TEXTE À LIRE —

____

Que se passera-t-il concrètement, au niveau de la mécanique céleste ? Une éclipse de Soleil a lieu lorsque la Lune vient s’interposer exactement entre le Soleil et la Terre. L’ombre de la Lune va alors être projetée sur la surface de la Terre. "Cette ombre va former une bande, une zone dans laquelle on peut voir l’éclipse totale, du moins si le diamètre apparent de la Lune est assez grand, précise Emmanuel Jehin. Mais cette fois, il s’agit d’une éclipse annulaire, car la Lune étant sur un point de son orbite assez éloigné de la Terre son diamètre apparent est plus petit que celui du Soleil et ne va pas pouvoir couvrir totalement celui-ci. De ce fait, dans la zone de centralité, une bande de 200 km de large environ et qui va du Canada en Russie en passant par le Groenland et le pôle Nord, on pourra admirer un ‘anneau de feu’ typique des éclipses annulaires - un mince anneau de Soleil restant visible autour du disque noir de la Lune. Dans ce cas, il y a une légère baisse de luminosité."

____

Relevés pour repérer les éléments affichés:
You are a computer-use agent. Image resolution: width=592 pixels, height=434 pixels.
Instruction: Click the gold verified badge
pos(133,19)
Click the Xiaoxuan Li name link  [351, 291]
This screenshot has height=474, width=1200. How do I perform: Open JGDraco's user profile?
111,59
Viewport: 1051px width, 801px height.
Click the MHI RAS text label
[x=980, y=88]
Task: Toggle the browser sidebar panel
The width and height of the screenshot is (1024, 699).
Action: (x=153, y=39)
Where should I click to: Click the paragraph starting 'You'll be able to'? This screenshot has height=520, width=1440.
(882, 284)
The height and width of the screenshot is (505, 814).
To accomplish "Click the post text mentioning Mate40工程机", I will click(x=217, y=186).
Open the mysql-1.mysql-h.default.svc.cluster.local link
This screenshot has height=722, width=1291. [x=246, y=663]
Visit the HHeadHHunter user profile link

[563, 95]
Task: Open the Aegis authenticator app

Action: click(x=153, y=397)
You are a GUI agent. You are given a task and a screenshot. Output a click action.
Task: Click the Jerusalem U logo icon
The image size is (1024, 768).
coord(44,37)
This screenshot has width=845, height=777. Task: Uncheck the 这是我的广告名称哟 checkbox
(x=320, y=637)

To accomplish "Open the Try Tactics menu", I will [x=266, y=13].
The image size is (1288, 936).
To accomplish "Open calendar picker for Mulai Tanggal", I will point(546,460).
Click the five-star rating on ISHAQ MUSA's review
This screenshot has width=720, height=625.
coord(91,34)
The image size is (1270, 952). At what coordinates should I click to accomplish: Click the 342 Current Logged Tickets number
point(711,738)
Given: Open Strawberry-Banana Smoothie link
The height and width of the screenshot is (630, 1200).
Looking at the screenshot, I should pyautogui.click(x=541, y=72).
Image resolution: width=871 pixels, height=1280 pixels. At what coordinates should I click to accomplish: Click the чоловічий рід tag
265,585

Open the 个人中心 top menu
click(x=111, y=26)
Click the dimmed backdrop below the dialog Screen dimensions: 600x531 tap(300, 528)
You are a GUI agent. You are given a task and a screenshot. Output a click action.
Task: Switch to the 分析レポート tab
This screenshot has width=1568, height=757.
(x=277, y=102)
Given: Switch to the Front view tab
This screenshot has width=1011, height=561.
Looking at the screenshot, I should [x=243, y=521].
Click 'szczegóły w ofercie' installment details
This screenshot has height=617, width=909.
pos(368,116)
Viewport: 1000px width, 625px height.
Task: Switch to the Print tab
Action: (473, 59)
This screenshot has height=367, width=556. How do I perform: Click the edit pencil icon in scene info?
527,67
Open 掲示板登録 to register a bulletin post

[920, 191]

____

TRAVAIL DEMANDÉ —
A - Indiquez, s'il vous plaît, si chacune des affirmations suivantes concorde avec le texte sur l'éclipse, en répondant par oui ou non et en citant les mots décisifs du texte : (i) la zone de centralité mesure environ 200 km de large ; (ii) lors de cette éclipse, la Lune couvrira entièrement le Soleil ; (iii) la zone de centralité passe par le Groenland.
B - D'après le texte sur l'éclipse, quels sont tous les lieux par lesquels passe la zone de centralité ?

CORRIGÉ —
A -
(i) Oui : « une bande de 200 km de large environ ».
(ii) Non : « ne va pas pouvoir couvrir totalement celui-ci ».
(iii) Oui : « qui va du Canada en Russie en passant par le Groenland et le pôle Nord ».

B - Le Canada, le Groenland, le pôle Nord, la Russie.